El-Tonsy et al. (1998) studied 87 patients (33 Qatari and 54 other nationalities; 73 males and 14 females; 76 adults and 11 children; aged 2-56 years) with alopecia areata (AA). They found five patients (5.8%) to have atopic dermatitis, and 19 patients (21.8%) were found to have a family history for atopic dermatitis.
Janahi et al. (2006) undertook the first ever study to determine the prevalence of allergic diseases among schoolchildren in Qatar. A total of 3,500 Qatari schoolchildren, aged between 6 and 14 years, were selected from both rural and urban areas, based on a stratified, random sampling technique. Parents of all selected subjects were asked to fill questionnaires based on ISAAC intending to diagnose asthma or allergic rhinitis in their child. The response rate was 93.8%, with 3,283 of the subjects returning properly filled questionnaires. Males constituted 52.3% of the study group. A high prevalence of eczema (738 subjects; 22.5%) was diagnosed in the study population. This prevalence was higher than earlier reports from Saudi Arabia and the United Arab Emirates. Interestingly, the prevalence was found to decrease with increasing age. Males were found to be more susceptible to eczema, especially among the youngest age group (6-8 years). Eczema was found to be closely associated with other allergic conditions, with 56.9% of the affected subjects also found to have either asthma and/or allergic rhinitis.
Bin-Obaid (1997) reported 79 (49 males and 30 females) patients with atopic dermatitis diagnosed clinically and evaluated by measuring total serum IgE antibody levels and specific IgE antibodies (RAST) to house dust mixture. Patients who had another disease which may cause high serum IgE levels were excluded. The patients' ages ranged between 2-81 years with a mean age of 30 years.
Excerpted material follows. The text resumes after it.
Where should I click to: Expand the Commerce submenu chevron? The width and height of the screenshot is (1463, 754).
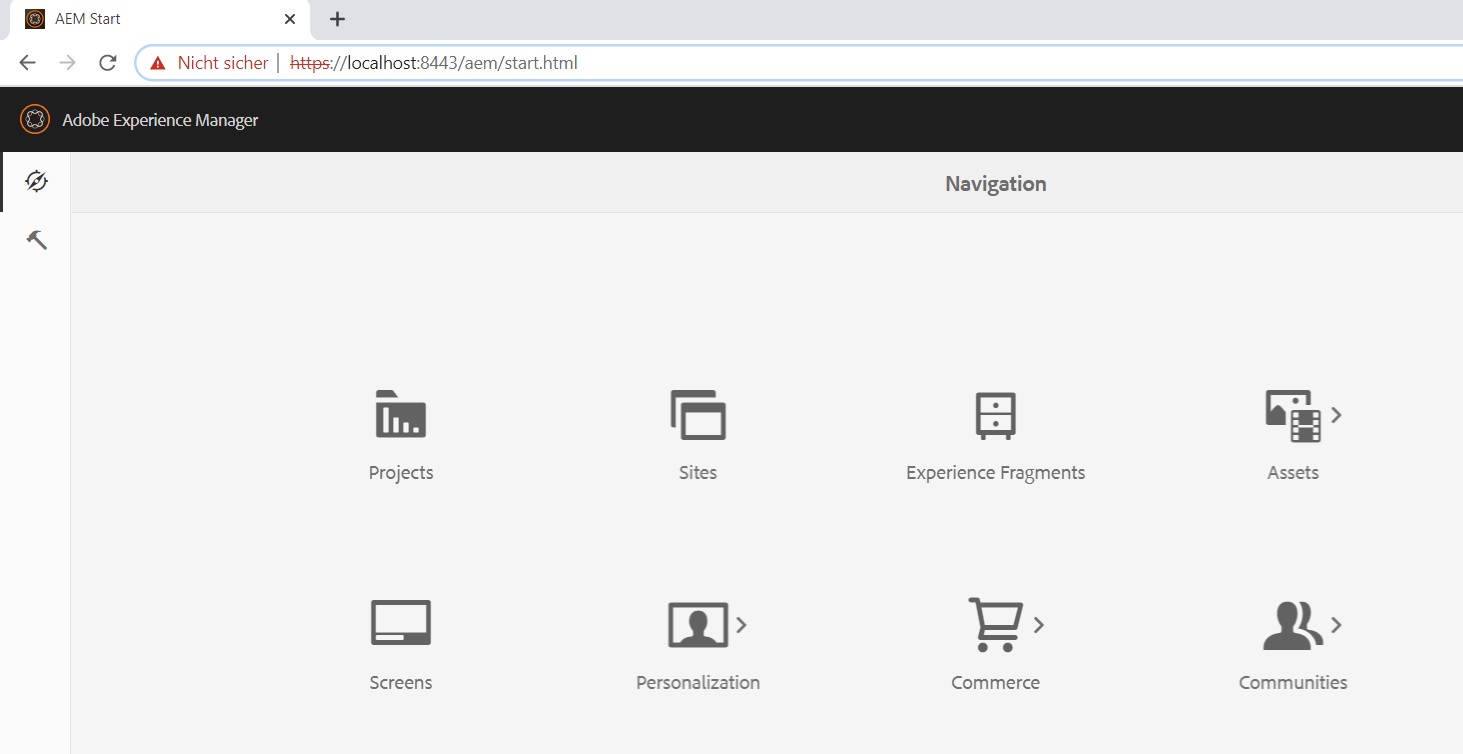tap(1039, 625)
Bin-Obaid (1997) found that serum IgE levels correlate with severity of the disease, and 41 out of the 79 patients (52%) had statistically significant RAST reactivity to house dust mixture. He also found that serum IgE levels were higher in patients showing specific IgE antibodies against house dust mixture in their serum.
Lestringant et al. (1996) described three patients with an association of lichen nitidus and atopic dermatitis (AD).